While praising the benefits humanity could reap from the creation of artificial intelligence and positing that it would be the "biggest event in human history," Hawking and his peers say it could be humanity's last unless "we learn how to avoid the risks."
According to the scientists:
Looking further ahead, there are no fundamental limits to what can be achieved: there is no physical law precluding particles from being organised in ways that perform even more advanced computations than the arrangements of particles in human brains. An explosive transition is possible, although it might play out differently from in the movie: as Irving Good realised in 1965, machines with superhuman intelligence could repeatedly improve their design even further, triggering what Vernor Vinge called a "singularity" and Johnny Depp's movie character calls "transcendence".
One can imagine such technology outsmarting financial markets, out-inventing human researchers, out-manipulating human leaders, and developing weapons we cannot even understand.
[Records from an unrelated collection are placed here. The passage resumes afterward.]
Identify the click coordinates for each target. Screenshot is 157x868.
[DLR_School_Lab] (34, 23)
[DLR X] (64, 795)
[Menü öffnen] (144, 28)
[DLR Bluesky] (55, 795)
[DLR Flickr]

Whereas the short-term impact of AI depends on who controls it, the long-term impact depends on whether it can be controlled at all.
So, facing possible futures of incalculable benefits and risks, the experts are surely doing everything possible to ensure the best outcome, right? Wrong.
If a superior alien civilization sent us a message saying, "We'll arrive in a few decades," would we just reply, "OK, call us when you get here – we'll leave the lights on"? Probably not – but this is more or less what is happening with AI. Although we are facing potentially the best or worst thing to happen to humanity in history, little serious research is devoted to these issues outside non-profit institutes such as the Cambridge Centre for the Study of Existential Risk, the Future of Humanity Institute, the Machine, and the Future of Life Institute. All of us should ask ourselves what we can do now to improve the chances of reaping the benefits and avoiding the risks.